**Action item a**
Please substitute "position" for "location" in the entries from the line with "Identify the location of italic-icon: I." up to and including the line with "This screenshot has width=470, height=383.", and give only those lines back with nothing else changed.

**Excerpted passage**
- - - - - - -
Workers at Burdett Road and the mail centre at Bromley-by-Bow turned up for their first shift following the two 48-hour national stoppages only to be told they would not be paid for the first 15 minutes after their normal start times. They took the immediate decision not to comply and walked out.
This action was entirely justified. Management's right to alter start times is one of the issues at the heart of the dispute. As one worker said: "If we agree to this then the action we've taken so far will have been a waste of time".
Workers at a mass meeting at the main gate decided to stay out for the rest of the shift and to join their colleagues at the mail centre. It was also reported that management had decided to deduct all four days pay for the official strikes from a single week's pay and that one manager who had refused to implement this decision was being disciplined.
The mood was further inflamed by news that Area Rep John Coakley had been threatened with suspension for "instigating illegal action". As one worker told the mass meeting "We all know that's cobblers. Johnny was at home in bed when this happened. He's being singled out as a scapegoat and it's up to all of us to support him."
All these actions by management are deliberate provocation by Royal Mail. But if they were hoping to split the workforce it's backfired on them badly.
The walk-out was solid and news was coming in that more offices in East London were coming out, as well as other parts of London and elsewhere in the country.
"There's only four working in there", said one picket "one of them's got five kids and said he can't afford more days loss of pay. But we can't afford not to strike - it's not just about today, it's about our future and our kids' future."
Action continued on 11 October. Workers at E13 and E15 who turned up were told to sign new contracts, which include all the terms and conditions the union is fighting against. The workers responded by walking out again.
Clearly this kind of management diktat cannot be tolerated. The action needs to spread and be given support by the CWU nationally. The very future of the union is at stake. The action in London spread as the week progressed and by Friday 80% of offices in the capital were out including Greenford and Princess Royal Distribution Centre.
The question now is whether the national leadership will show the same resolve as the troops on the ground. If they do Royal Mail bosses are on a loser.
- - - - - - -
**Information shown**
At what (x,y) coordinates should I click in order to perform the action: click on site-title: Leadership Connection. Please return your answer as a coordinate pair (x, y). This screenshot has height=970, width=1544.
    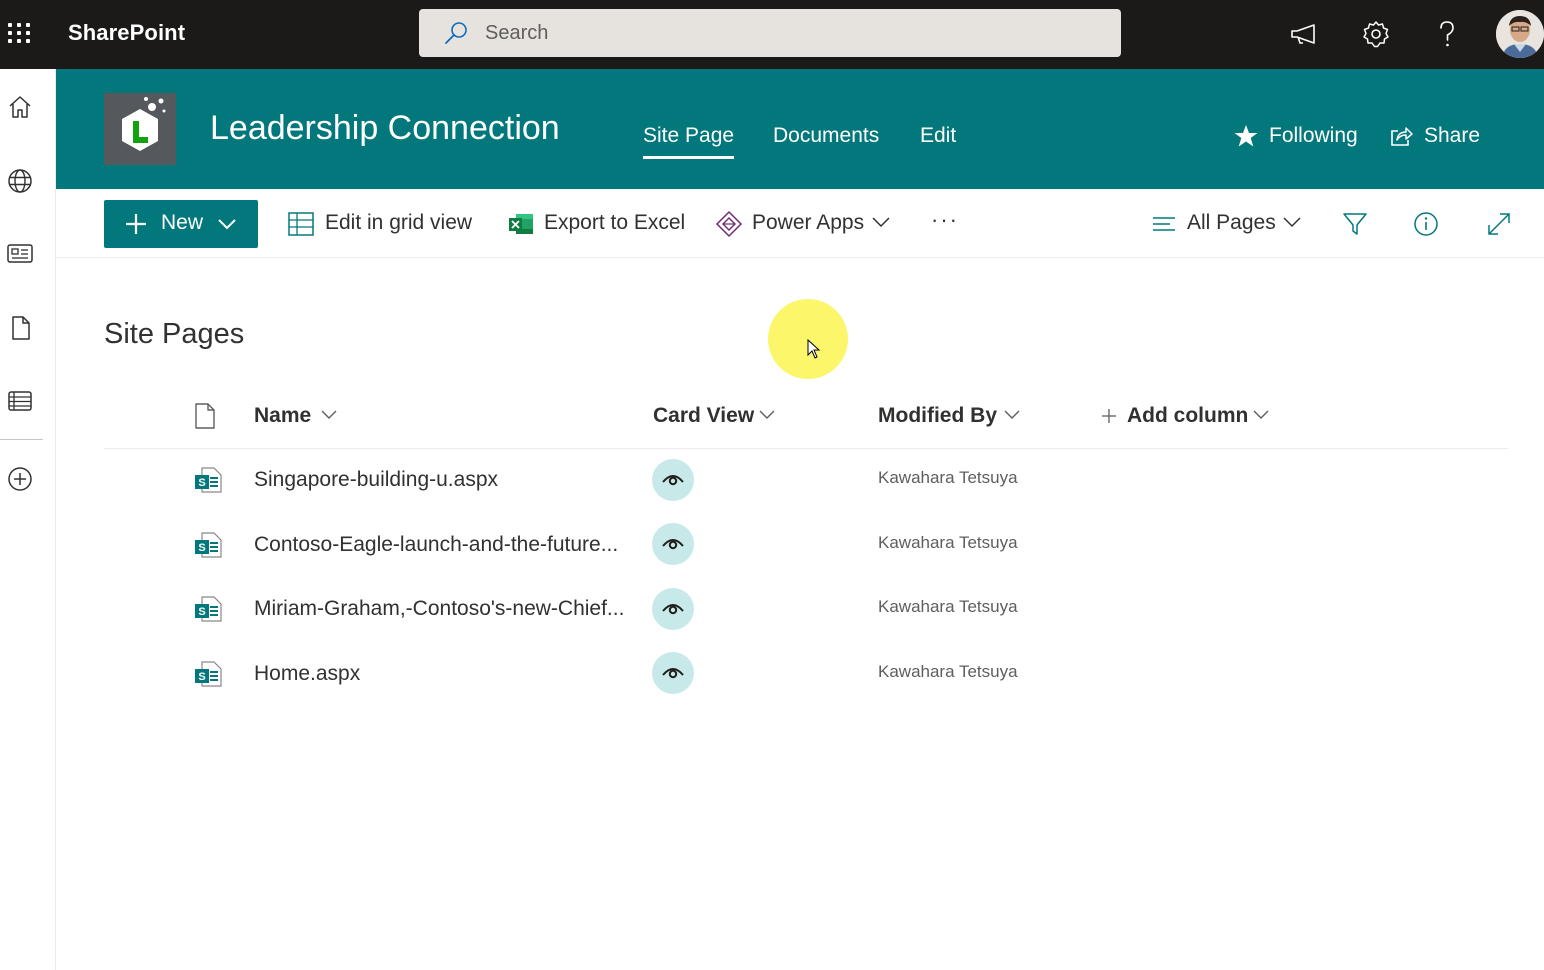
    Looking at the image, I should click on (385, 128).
- - - - - - -
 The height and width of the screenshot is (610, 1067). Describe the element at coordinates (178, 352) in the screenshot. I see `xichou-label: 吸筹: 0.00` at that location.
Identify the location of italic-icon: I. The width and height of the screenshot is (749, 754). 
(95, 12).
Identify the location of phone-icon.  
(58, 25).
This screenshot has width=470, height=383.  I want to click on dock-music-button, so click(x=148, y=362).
- - - - - - -
**Action item b**
Translate this sentence from the report on the Royal Mail walk-out into Spanish: "Management's right to alter start times is one of the issues at the heart of the dispute."

**Expected answer a**
Identify the position of italic-icon: I. The width and height of the screenshot is (749, 754). 
(95, 12).
Identify the position of phone-icon.  
(58, 25).
This screenshot has width=470, height=383.  I want to click on dock-music-button, so click(x=148, y=362).

**Expected answer b**
El derecho de la dirección a modificar los horarios de inicio es una de las cuestiones centrales del conflicto.